Supplied records ::
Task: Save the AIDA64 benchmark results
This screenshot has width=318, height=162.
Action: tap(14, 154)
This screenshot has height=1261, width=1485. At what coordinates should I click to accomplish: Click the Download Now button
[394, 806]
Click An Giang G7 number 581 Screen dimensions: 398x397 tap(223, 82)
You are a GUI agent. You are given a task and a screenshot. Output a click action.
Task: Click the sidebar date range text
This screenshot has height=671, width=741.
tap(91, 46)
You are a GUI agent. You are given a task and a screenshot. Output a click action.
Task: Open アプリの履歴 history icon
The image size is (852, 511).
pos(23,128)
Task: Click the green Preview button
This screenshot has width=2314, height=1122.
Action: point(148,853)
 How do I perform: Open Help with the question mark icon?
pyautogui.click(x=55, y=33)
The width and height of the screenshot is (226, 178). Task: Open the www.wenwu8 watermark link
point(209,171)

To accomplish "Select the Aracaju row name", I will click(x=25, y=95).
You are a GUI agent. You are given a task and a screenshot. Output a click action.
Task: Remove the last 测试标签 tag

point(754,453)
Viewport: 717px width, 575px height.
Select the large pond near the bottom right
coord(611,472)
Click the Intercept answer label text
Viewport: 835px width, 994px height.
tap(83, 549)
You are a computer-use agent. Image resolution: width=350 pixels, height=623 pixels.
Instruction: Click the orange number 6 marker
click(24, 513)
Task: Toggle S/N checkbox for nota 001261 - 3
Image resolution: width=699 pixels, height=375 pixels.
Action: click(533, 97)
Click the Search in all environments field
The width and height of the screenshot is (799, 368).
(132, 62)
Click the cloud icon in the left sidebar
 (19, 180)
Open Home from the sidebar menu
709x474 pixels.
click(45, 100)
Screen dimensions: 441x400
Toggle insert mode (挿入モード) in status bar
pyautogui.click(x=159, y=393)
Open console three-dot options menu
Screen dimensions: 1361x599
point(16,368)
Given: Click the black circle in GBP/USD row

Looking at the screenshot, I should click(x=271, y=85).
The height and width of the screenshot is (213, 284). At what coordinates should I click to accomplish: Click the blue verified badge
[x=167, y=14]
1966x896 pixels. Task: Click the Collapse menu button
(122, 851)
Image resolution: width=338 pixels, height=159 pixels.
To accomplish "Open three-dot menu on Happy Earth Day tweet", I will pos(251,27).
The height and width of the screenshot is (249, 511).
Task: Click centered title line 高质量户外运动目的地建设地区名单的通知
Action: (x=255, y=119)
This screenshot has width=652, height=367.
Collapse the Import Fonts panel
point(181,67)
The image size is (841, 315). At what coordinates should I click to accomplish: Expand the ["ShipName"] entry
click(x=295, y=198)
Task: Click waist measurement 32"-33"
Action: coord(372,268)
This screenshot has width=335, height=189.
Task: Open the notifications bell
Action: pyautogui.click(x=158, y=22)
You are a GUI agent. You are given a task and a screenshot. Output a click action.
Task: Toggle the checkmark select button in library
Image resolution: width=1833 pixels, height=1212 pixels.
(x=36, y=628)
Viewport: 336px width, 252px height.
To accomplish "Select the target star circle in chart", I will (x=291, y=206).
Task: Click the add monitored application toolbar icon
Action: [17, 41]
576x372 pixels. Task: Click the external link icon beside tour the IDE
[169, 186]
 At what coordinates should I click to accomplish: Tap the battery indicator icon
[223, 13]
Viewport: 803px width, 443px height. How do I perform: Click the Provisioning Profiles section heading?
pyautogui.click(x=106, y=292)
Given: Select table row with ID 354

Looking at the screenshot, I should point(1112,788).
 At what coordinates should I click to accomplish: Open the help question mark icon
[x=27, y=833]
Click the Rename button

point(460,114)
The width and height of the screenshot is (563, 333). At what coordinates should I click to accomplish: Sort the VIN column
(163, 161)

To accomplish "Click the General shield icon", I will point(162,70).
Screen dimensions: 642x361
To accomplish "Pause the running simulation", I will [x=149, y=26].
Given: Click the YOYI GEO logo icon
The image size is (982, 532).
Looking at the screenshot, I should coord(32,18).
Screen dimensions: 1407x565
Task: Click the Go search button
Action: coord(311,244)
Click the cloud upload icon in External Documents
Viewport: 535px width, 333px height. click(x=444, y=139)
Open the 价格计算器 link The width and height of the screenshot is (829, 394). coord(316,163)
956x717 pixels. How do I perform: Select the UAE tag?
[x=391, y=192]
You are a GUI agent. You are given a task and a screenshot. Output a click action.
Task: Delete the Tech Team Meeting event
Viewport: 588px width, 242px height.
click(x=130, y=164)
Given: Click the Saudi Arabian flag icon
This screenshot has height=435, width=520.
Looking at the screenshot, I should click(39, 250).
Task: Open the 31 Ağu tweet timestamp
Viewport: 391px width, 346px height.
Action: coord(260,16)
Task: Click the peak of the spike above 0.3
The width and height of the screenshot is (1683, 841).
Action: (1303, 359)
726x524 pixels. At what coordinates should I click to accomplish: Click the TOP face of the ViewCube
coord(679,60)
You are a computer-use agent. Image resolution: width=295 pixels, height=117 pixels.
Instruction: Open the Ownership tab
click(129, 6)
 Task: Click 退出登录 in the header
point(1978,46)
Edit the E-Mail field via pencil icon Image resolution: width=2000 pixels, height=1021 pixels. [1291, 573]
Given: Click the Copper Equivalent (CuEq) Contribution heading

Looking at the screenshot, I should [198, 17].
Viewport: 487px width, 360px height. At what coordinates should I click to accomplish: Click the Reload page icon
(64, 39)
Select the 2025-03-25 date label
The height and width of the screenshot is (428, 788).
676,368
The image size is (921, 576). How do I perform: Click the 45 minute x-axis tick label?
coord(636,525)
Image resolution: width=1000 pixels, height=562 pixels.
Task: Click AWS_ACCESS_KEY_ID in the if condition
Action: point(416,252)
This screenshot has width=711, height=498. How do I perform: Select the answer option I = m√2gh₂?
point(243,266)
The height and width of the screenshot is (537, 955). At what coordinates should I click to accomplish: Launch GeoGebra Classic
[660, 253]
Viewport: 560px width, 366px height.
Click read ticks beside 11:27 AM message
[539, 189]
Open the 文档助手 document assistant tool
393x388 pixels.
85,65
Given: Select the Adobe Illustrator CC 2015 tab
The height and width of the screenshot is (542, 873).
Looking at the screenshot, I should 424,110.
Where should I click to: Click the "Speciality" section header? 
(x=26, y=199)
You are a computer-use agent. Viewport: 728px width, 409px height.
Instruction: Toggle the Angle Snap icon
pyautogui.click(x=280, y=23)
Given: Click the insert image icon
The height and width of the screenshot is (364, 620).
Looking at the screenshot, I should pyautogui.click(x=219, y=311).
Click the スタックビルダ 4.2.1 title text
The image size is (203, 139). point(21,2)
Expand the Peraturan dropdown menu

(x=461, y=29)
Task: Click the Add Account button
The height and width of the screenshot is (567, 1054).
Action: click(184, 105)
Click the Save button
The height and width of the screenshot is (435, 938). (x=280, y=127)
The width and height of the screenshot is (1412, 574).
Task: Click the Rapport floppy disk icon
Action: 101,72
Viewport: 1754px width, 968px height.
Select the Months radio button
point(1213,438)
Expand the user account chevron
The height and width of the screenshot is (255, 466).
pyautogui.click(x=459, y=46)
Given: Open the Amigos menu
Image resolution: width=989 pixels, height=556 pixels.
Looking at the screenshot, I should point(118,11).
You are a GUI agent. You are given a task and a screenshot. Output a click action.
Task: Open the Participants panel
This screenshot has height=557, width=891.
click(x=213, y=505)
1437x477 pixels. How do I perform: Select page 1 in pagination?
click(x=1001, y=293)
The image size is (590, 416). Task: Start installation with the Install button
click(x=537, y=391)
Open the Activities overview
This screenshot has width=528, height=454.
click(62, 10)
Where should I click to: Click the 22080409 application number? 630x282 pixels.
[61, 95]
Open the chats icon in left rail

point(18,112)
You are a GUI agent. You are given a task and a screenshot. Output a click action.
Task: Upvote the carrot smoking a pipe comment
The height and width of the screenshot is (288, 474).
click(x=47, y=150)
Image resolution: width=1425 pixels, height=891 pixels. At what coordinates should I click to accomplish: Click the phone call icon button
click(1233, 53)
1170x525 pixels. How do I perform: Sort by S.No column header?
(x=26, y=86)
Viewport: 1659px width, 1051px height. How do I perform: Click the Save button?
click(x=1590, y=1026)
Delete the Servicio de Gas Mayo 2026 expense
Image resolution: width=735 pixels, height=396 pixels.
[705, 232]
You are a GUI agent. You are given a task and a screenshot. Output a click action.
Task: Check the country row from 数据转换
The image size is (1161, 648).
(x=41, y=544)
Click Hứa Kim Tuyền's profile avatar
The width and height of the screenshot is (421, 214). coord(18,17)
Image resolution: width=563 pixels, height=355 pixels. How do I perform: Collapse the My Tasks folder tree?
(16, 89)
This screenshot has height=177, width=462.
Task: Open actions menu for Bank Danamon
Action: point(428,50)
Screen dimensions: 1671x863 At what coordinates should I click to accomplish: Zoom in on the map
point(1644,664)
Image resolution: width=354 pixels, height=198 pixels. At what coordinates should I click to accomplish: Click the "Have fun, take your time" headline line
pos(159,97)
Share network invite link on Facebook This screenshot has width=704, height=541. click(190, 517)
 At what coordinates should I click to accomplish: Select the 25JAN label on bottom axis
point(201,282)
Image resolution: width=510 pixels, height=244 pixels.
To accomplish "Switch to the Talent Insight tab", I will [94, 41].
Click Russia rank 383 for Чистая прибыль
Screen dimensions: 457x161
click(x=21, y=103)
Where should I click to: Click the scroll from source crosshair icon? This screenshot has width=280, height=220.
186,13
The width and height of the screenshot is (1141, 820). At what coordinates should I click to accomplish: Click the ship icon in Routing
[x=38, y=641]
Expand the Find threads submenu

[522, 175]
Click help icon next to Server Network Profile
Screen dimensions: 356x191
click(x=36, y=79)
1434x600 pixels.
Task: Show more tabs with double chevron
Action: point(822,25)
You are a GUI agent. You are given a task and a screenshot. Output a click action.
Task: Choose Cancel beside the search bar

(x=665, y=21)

Work instructions :: Starting at the beginning of the data and going on through the line with "tap(83, 549)", write those lines out again, swapping "screenshot" for "screen capture" and leaving everything else as it is.

Response for this exercise ::
Task: Save the AIDA64 benchmark results
This screen capture has width=318, height=162.
Action: tap(14, 154)
This screen capture has height=1261, width=1485. At what coordinates should I click to accomplish: Click the Download Now button
[394, 806]
Click An Giang G7 number 581 Screen dimensions: 398x397 tap(223, 82)
You are a GUI agent. You are given a task and a screen capture. Output a click action.
Task: Click the sidebar date range text
This screen capture has height=671, width=741.
tap(91, 46)
You are a GUI agent. You are given a task and a screen capture. Output a click action.
Task: Open アプリの履歴 history icon
The image size is (852, 511).
pos(23,128)
Task: Click the green Preview button
This screen capture has width=2314, height=1122.
Action: point(148,853)
 How do I perform: Open Help with the question mark icon?
pyautogui.click(x=55, y=33)
The width and height of the screen capture is (226, 178). Task: Open the www.wenwu8 watermark link
point(209,171)

To accomplish "Select the Aracaju row name", I will click(x=25, y=95).
You are a GUI agent. You are given a task and a screen capture. Output a click action.
Task: Remove the last 测试标签 tag

point(754,453)
Viewport: 717px width, 575px height.
Select the large pond near the bottom right
coord(611,472)
Click the Intercept answer label text
Viewport: 835px width, 994px height.
tap(83, 549)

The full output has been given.